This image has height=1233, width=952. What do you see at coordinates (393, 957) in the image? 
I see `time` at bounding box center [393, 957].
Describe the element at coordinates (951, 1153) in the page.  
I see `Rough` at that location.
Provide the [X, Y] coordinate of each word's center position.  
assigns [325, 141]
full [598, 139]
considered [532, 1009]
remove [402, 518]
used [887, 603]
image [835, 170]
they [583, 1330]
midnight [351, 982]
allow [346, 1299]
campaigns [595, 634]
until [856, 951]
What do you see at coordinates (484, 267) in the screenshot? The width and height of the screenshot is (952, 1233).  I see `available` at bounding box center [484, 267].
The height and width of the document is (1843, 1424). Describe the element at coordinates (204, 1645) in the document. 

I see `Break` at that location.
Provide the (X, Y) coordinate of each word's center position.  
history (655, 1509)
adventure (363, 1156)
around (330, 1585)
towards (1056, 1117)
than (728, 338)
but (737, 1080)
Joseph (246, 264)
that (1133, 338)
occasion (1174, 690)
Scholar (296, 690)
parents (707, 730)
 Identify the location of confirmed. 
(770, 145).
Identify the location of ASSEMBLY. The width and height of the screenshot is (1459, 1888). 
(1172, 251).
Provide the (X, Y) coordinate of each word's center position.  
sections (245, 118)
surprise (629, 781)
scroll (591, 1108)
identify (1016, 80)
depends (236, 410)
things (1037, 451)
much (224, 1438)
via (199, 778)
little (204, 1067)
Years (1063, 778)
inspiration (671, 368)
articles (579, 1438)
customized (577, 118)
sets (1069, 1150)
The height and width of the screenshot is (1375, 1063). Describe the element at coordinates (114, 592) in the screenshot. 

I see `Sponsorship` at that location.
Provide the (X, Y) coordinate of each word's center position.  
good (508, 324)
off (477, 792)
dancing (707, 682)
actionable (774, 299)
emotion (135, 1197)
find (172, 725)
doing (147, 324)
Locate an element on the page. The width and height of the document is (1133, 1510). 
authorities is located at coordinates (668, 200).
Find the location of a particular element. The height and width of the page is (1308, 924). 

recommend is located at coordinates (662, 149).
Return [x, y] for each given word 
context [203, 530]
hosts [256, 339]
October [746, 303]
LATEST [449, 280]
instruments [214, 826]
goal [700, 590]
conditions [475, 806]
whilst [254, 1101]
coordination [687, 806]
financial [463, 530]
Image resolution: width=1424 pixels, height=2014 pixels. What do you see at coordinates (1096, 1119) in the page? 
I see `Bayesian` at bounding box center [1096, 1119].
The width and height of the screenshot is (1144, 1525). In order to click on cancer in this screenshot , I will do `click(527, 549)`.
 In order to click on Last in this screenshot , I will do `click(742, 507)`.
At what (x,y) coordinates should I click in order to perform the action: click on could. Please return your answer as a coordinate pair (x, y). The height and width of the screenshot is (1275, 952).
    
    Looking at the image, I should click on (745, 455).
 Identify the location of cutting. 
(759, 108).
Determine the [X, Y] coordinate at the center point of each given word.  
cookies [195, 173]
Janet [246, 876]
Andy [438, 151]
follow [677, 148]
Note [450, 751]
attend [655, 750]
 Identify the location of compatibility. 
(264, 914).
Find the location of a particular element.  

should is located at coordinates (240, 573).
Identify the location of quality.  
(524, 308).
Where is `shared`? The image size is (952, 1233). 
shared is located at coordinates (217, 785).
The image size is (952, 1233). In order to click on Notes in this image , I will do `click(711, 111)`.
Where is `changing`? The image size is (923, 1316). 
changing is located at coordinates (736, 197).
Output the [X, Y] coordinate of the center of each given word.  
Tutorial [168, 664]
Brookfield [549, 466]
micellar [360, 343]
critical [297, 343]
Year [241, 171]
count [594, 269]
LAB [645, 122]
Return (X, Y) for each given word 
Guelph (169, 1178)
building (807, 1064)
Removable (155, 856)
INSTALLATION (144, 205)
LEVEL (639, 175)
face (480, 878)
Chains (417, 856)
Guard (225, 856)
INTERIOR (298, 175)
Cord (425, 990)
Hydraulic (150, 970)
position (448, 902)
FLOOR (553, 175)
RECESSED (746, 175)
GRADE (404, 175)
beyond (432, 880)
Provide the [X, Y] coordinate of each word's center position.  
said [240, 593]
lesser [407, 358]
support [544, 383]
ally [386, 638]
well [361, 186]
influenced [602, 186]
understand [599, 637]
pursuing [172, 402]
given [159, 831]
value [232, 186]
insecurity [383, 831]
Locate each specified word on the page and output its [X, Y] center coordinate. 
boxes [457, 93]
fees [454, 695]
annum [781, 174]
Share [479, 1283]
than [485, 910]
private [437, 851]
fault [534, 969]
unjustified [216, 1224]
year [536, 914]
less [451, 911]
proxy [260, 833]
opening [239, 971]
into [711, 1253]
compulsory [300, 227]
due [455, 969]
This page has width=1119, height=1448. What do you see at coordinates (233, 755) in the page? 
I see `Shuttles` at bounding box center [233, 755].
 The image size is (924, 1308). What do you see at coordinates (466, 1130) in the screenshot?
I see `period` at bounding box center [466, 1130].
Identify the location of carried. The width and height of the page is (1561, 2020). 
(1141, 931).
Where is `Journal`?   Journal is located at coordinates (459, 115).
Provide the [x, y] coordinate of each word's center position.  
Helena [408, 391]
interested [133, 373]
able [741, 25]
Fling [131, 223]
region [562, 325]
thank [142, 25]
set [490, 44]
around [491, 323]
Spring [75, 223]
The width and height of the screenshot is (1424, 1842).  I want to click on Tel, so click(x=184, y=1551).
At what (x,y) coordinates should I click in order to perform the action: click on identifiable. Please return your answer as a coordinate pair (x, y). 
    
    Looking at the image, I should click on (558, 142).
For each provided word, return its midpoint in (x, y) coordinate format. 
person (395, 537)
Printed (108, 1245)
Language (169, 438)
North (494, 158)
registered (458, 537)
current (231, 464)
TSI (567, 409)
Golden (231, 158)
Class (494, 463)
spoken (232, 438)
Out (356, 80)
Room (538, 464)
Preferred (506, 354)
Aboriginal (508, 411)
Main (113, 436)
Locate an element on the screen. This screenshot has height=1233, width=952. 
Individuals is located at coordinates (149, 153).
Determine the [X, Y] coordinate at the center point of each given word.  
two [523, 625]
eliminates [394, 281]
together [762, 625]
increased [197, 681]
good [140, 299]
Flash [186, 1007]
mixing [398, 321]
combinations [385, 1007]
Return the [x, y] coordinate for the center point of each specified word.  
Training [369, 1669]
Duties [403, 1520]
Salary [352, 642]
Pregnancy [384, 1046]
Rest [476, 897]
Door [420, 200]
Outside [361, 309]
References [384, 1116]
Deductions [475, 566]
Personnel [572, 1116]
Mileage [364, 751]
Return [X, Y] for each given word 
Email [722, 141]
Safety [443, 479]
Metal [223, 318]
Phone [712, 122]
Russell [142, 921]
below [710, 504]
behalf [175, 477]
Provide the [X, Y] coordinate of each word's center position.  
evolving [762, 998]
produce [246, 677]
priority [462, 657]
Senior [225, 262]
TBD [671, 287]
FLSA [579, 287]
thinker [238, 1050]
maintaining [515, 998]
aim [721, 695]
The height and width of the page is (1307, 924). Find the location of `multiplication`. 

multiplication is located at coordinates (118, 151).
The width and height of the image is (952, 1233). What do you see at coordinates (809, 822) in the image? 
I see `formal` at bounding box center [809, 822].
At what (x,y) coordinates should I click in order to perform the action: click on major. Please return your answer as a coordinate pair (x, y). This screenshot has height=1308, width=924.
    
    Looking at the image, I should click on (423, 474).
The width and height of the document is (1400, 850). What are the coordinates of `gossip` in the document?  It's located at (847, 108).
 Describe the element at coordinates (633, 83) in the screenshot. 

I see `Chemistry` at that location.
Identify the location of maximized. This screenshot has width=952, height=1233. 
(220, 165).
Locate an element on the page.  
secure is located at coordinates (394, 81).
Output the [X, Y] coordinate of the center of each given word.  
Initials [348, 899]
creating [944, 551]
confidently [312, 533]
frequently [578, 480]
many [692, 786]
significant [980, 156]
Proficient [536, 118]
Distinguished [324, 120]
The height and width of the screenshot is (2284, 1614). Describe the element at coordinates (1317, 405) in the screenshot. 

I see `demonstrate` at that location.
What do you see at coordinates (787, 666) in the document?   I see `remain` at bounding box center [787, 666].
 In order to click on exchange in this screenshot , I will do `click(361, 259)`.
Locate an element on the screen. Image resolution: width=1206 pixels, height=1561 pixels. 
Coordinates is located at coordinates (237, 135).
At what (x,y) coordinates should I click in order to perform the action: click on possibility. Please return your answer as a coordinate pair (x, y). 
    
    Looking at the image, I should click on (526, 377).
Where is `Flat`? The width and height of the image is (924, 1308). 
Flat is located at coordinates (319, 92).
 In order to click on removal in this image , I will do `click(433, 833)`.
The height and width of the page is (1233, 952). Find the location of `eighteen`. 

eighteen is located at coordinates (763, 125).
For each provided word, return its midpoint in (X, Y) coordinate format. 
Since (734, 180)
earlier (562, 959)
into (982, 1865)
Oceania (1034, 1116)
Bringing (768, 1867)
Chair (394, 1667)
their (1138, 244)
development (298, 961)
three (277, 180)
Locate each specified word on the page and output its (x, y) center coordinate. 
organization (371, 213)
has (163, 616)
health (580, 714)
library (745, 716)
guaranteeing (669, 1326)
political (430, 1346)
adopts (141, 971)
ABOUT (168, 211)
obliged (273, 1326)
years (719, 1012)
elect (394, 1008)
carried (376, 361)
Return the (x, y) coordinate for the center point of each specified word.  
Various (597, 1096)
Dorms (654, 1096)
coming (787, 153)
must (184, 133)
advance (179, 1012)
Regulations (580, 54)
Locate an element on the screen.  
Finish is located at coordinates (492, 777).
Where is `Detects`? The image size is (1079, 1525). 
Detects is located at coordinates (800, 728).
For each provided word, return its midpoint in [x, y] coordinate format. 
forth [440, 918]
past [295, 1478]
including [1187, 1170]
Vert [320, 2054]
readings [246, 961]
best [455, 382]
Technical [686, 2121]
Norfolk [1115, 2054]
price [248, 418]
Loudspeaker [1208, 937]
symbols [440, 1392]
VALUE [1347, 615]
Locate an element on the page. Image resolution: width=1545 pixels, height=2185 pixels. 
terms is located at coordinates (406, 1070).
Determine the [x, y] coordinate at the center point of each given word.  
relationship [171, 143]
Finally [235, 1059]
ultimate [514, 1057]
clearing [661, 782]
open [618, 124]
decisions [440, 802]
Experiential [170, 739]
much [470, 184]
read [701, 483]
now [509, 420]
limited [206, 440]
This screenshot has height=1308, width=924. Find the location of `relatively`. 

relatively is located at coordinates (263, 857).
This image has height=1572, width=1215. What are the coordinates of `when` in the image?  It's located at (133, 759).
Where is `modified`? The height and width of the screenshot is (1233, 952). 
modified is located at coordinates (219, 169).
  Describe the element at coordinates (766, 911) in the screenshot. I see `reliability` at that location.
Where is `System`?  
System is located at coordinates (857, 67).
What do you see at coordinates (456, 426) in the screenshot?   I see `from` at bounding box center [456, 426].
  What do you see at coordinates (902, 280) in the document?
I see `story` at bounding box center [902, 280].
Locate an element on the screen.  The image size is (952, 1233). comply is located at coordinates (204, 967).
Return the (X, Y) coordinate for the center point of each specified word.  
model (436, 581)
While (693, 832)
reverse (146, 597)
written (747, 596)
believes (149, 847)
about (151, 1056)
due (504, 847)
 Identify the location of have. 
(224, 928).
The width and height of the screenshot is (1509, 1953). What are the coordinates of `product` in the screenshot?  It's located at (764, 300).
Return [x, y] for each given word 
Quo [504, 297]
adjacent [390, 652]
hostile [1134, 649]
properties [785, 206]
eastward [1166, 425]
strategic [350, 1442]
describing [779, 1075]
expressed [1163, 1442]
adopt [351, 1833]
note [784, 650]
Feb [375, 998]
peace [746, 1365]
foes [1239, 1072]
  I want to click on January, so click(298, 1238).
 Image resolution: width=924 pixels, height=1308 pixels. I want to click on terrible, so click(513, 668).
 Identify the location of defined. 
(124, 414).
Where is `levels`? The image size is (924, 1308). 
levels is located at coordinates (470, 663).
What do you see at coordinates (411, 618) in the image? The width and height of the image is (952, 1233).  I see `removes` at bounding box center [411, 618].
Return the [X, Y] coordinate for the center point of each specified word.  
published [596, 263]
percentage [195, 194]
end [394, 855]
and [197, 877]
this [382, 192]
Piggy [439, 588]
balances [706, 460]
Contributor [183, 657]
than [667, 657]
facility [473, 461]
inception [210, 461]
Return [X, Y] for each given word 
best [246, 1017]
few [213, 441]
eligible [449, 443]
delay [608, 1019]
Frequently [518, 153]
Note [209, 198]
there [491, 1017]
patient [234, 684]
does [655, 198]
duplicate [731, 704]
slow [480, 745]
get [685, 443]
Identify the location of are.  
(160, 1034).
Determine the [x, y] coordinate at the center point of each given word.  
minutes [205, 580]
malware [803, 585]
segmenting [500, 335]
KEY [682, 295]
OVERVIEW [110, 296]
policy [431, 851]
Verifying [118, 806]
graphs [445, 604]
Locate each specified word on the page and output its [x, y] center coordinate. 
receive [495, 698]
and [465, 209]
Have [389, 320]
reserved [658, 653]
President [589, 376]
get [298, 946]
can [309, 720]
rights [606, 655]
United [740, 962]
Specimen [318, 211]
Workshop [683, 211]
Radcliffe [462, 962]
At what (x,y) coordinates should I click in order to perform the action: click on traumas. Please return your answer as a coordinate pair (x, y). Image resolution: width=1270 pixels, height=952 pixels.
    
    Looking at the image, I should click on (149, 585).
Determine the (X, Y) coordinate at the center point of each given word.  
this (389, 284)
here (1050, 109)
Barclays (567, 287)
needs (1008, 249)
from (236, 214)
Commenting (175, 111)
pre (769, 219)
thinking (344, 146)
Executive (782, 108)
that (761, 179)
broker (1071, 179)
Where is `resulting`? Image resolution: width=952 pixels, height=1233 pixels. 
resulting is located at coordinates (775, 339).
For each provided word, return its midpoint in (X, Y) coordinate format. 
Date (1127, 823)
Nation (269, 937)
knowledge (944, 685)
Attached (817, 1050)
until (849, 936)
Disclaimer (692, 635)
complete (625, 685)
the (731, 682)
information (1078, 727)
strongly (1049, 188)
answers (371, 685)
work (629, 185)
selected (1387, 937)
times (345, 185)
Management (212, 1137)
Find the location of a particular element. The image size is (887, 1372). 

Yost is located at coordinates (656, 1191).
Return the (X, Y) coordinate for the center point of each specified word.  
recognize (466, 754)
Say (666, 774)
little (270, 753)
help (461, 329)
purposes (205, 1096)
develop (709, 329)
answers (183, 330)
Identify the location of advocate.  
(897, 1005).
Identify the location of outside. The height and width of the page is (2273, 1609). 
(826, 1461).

— Exercise details —
Present the lines of the records above as a JSON list of strings, one string per line and blank lines omitted, beginning with the line that contains "Feb [375, 998]" and continuing through the line that contains "Piggy [439, 588]", both included.

— Result for this task —
[
  "Feb [375, 998]",
  "peace [746, 1365]",
  "foes [1239, 1072]",
  "  I want to click on January, so click(298, 1238).",
  " Image resolution: width=924 pixels, height=1308 pixels. I want to click on terrible, so click(513, 668).",
  " Identify the location of defined. ",
  "(124, 414).",
  "Where is `levels`? The image size is (924, 1308). ",
  "levels is located at coordinates (470, 663).",
  "What do you see at coordinates (411, 618) in the image? The width and height of the image is (952, 1233).  I see `removes` at bounding box center [411, 618].",
  "Return the [X, Y] coordinate for the center point of each specified word.  ",
  "published [596, 263]",
  "percentage [195, 194]",
  "end [394, 855]",
  "and [197, 877]",
  "this [382, 192]",
  "Piggy [439, 588]"
]